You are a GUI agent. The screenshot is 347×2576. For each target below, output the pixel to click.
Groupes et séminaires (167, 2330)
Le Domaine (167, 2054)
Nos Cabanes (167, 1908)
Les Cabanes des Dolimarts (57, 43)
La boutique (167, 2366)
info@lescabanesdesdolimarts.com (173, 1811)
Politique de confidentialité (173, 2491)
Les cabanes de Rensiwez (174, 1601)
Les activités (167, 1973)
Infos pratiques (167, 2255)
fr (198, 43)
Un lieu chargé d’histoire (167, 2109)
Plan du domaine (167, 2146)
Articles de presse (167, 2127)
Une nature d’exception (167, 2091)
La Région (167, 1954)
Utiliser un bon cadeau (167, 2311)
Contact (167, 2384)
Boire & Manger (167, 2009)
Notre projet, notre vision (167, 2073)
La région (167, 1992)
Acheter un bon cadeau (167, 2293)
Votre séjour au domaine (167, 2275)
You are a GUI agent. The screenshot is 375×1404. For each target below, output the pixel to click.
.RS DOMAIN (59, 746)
_____
• Task details: The job here is to write out all the entries again exactly.

• Solution to the problem:
You are a GUI agent. The screenshot is 347×2576. For each target below, output the pixel to click.
Groupes et séminaires (167, 2330)
Le Domaine (167, 2054)
Nos Cabanes (167, 1908)
Les Cabanes des Dolimarts (57, 43)
La boutique (167, 2366)
info@lescabanesdesdolimarts.com (173, 1811)
Politique de confidentialité (173, 2491)
Les cabanes de Rensiwez (174, 1601)
Les activités (167, 1973)
Infos pratiques (167, 2255)
fr (198, 43)
Un lieu chargé d’histoire (167, 2109)
Plan du domaine (167, 2146)
Articles de presse (167, 2127)
Une nature d’exception (167, 2091)
La Région (167, 1954)
Utiliser un bon cadeau (167, 2311)
Contact (167, 2384)
Boire & Manger (167, 2009)
Notre projet, notre vision (167, 2073)
La région (167, 1992)
Acheter un bon cadeau (167, 2293)
Votre séjour au domaine (167, 2275)
You are a GUI agent. The screenshot is 375×1404. For each target below, output the pixel to click.
.RS DOMAIN (59, 746)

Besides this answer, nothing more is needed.